#### TASK TO COMPLETE:
Reproduce the entire forum thread on whether a Mini still needs a four-tuner TiVo, word for word.

#### TEXT SHOWN:
## BEGIN
# Does a Mini still require a 4 tuner Tivo



## NYHeel (Oct 7, 2003)

The thread title says it all. I have 2 old 2 tuner premiere boxes (non-lifetime) in my house collecting dust and my brother-in law may want one but he would also want to use a Mini with it. With dynamic tuner allocation now active, can the Mini be used without being connected to a 4 tuner Tivo?


----------



## jrtroo (Feb 4, 2008)

no. 

Try and get $99 lifetime and then sell them to defray the costs to upgrade.


----------



## CoxInPHX (Jan 14, 2011)

NYHeel said:


> Does a Mini still require a 4 tuner Tivo


Yes



NYHeel said:


> can the Mini be used without being connected to a 4 tuner Tivo?


No


----------



## aaronwt (Jan 31, 2002)

NYHeel said:


> The thread title says it all. I have 2 old 2 tuner premiere boxes (non-lifetime) in my house collecting dust and my brother-in law may want one but he would also want to use a Mini with it. With dynamic tuner allocation now active, can the Mini be used without being connected to a 4 tuner Tivo?


yes, a four tuner or larger TiVo is still required to be a host for the Mini. But once the Mini is setup with the host, it is then also able to stream content from other TiVos on your account, on the network. Which includes the two tuner Premieres.


----------



## slowbiscuit (Sep 19, 2006)

Did anyone ever find out if it would still keep working with a 2-tuner box (only) if the paired 4-tuner is sold or taken out of service? Just for streamed recordings of course.


----------



## CoxInPHX (Jan 14, 2011)

slowbiscuit said:


> Did anyone ever find out if it would still keep working with a 2-tuner box (only) if the paired 4-tuner is sold or taken out of service? Just for streamed recordings of course.
## END
#### DATA SEGMENT:
## BEGIN
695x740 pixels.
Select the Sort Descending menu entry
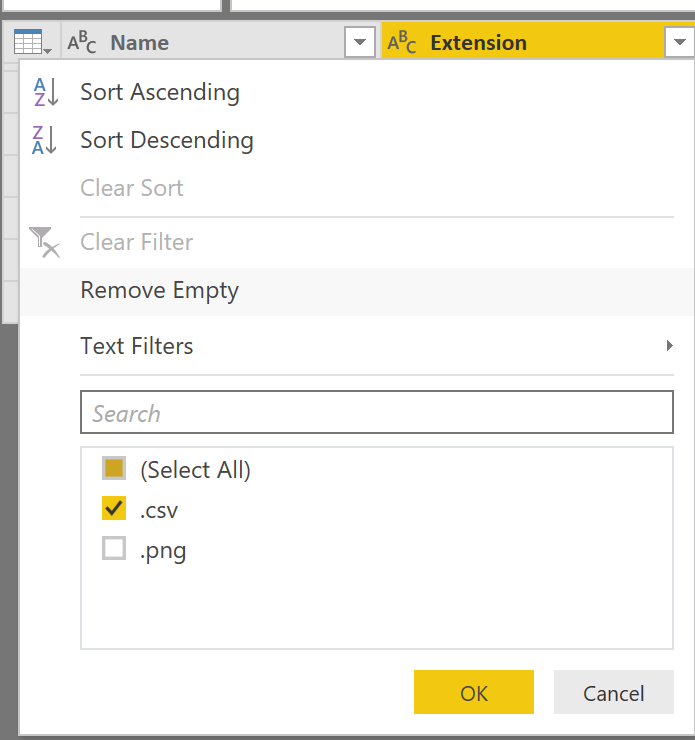point(167,141)
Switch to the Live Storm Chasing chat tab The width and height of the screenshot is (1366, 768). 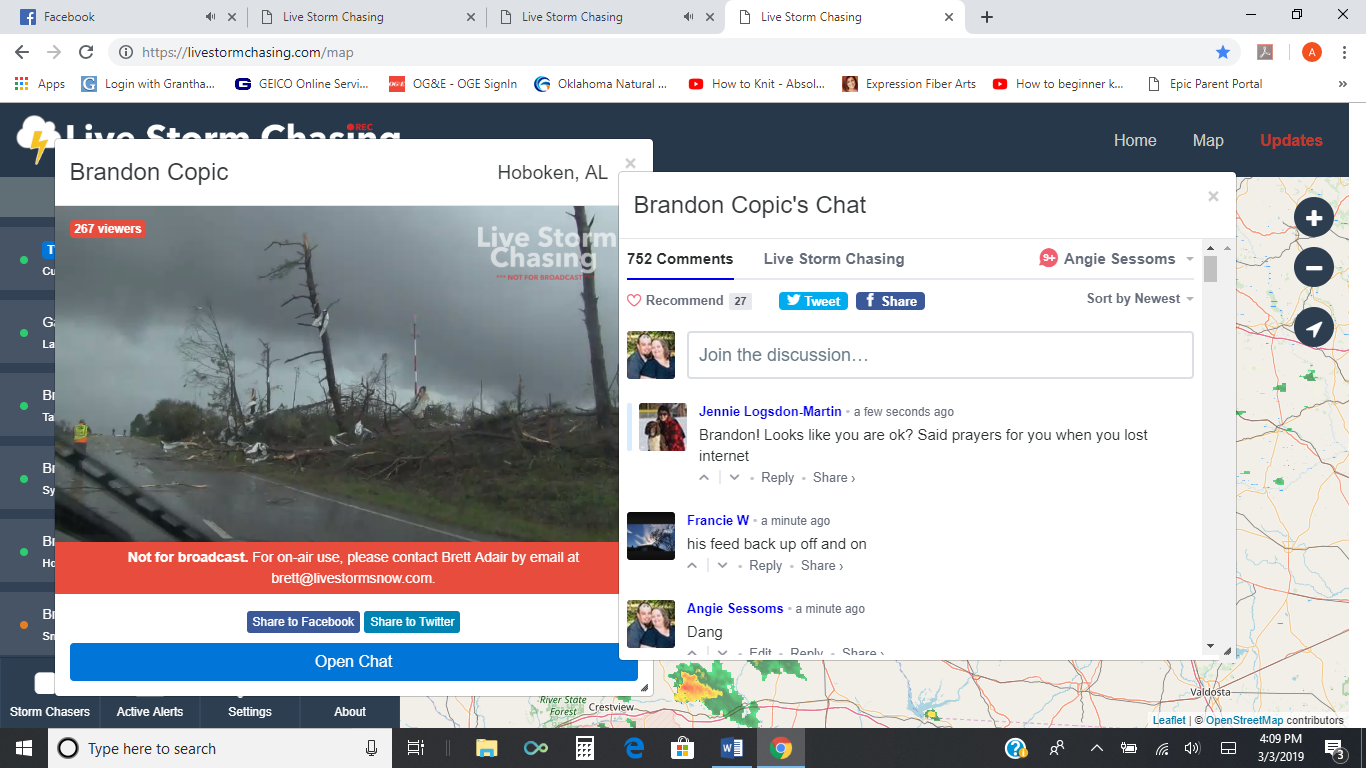833,259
## END
#### COMPLETE OUTPUT:
# Does a Mini still require a 4 tuner Tivo



## NYHeel (Oct 7, 2003)

The thread title says it all. I have 2 old 2 tuner premiere boxes (non-lifetime) in my house collecting dust and my brother-in law may want one but he would also want to use a Mini with it. With dynamic tuner allocation now active, can the Mini be used without being connected to a 4 tuner Tivo?


----------



## jrtroo (Feb 4, 2008)

no. 

Try and get $99 lifetime and then sell them to defray the costs to upgrade.


----------



## CoxInPHX (Jan 14, 2011)

NYHeel said:


> Does a Mini still require a 4 tuner Tivo


Yes



NYHeel said:


> can the Mini be used without being connected to a 4 tuner Tivo?


No


----------



## aaronwt (Jan 31, 2002)

NYHeel said:


> The thread title says it all. I have 2 old 2 tuner premiere boxes (non-lifetime) in my house collecting dust and my brother-in law may want one but he would also want to use a Mini with it. With dynamic tuner allocation now active, can the Mini be used without being connected to a 4 tuner Tivo?


yes, a four tuner or larger TiVo is still required to be a host for the Mini. But once the Mini is setup with the host, it is then also able to stream content from other TiVos on your account, on the network. Which includes the two tuner Premieres.


----------



## slowbiscuit (Sep 19, 2006)

Did anyone ever find out if it would still keep working with a 2-tuner box (only) if the paired 4-tuner is sold or taken out of service? Just for streamed recordings of course.


----------



## CoxInPHX (Jan 14, 2011)

slowbiscuit said:


> Did anyone ever find out if it would still keep working with a 2-tuner box (only) if the paired 4-tuner is sold or taken out of service? Just for streamed recordings of course.